MPR dorong kolaborasi atasi dampak keterbatasan anggaran Perpusnas

Selasa, 21 Juli 2026 10:16 WIB

Image Print

Arsip foto - Wakil Ketua MPR RI Lestari Moerdijat menyampaikan sambutan pada acara pelatihan tata rias yang diselenggarakan dalam rangka sosialisasi empat pilar kebangsaan di Jepara, Jawa Tengah, Sabtu (2/5/2026). ANTARA/HO-MPR RI/am.

Jakarta (ANTARA) - Wakil Ketua MPR RI Lestari Moerdijat mendorong kolaborasi multipihak untuk mengatasi dampak keterbatasan anggaran Perpustakaan Nasional (Perpusnas) sebagai bagian upaya konsisten meningkatkan literasi nasional.

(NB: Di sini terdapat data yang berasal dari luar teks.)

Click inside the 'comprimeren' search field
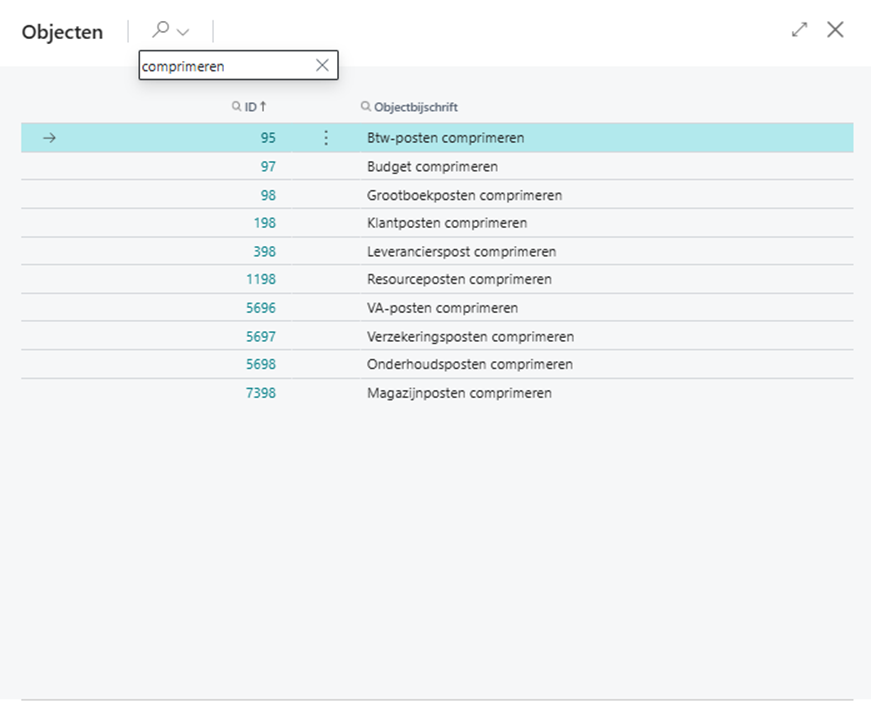This screenshot has height=703, width=871. tap(225, 66)
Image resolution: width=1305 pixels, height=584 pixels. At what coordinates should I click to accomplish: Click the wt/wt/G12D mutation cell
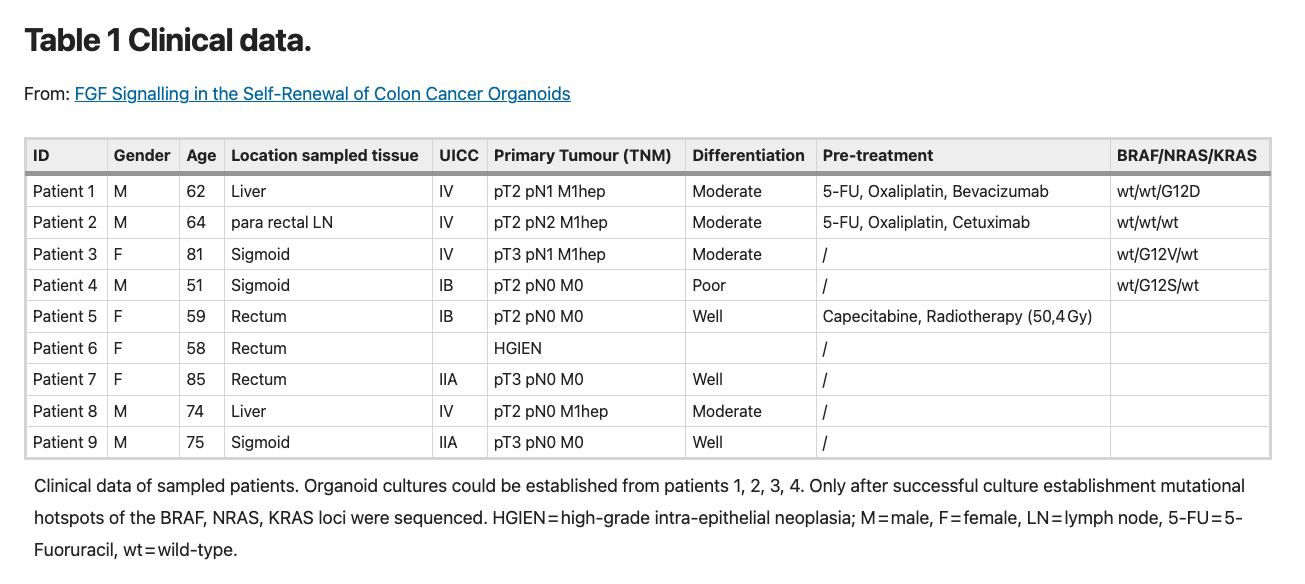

"Sejumlah langkah nyata harus segera dilakukan agar gerakan literasi nasional tidak terhenti. Menghidupkan gotong royong dan kreativitas di semua lini bisa menjadi solusi bagi keberlanjutan gerakan literasi," katanya dalam keterangan tertulis yang diterima di Jakarta, Selasa.

Rerie, sapaan akrab Lestari, menilai diperlukan sinergi antara pemerintah pusat, daerah, dan masyarakat dalam program peningkatan literasi masyarakat.

Selain itu, kolaborasi yang terjalin harus diperkuat dengan aksi nyata. Terlebih, data terbaru Perpusnas menunjukkan Indeks Pembangunan Literasi Masyarakat (IPLM) nasional per Maret 2026 masih berada di angka 40,6 atau dalam kategori rendah.

Maka dari itu, sejumlah langkah konkret harus segera dilakukan seperti peningkatan peran daerah dalam mendorong budaya baca dan literasi serta penguatan kolaborasi multipihak yang melibatkan dunia usaha, pegiat literasi, dan komunitas.

"Salah satu problem utama literasi bukan semata ketiadaan minat baca, tetapi masih rendahnya akses terhadap bahan bacaan bermutu. Butuh kreativitas bersama untuk menjangkau hingga pelosok, misalnya dengan memaksimalkan peran Taman Bacaan Masyarakat (TBM) yang tersebar di daerah,” ucapnya.

Rerie yang juga anggota Komisi X DPR RI itu juga mendorong kebijakan fiskal yang ramah buku, di antaranya dengan menghapus Pajak Pertambahan Nilai (PPN) buku dan pajak kertas sebagai bahan baku buku.

"Literasi adalah fondasi kedaulatan bangsa. Jika generasi penerus tak mampu menelaah informasi dengan baik karena rendahnya kemampuan literasi, hal itu berpotensi menggerus kedaulatan bangsa di masa datang,” ucapnya.

Pada Rapat Dengar Pendapat (RDP) dengan Komisi X DPR, Kamis (16/7), Kepala Perpusnas E. Aminudin Aziz mengatakan bahwa dengan pagu anggaran 2026 yang senilai Rp377,9 miliar, program pembagian buku gratis ke desa dan taman baca yang selama ini berjalan sukses terpaksa dihentikan total.

Jumlah tersebut lebih rendah dari tahun 2025 ketika Perpusnas mendapatkan alokasi anggaran Rp721,6 miliar.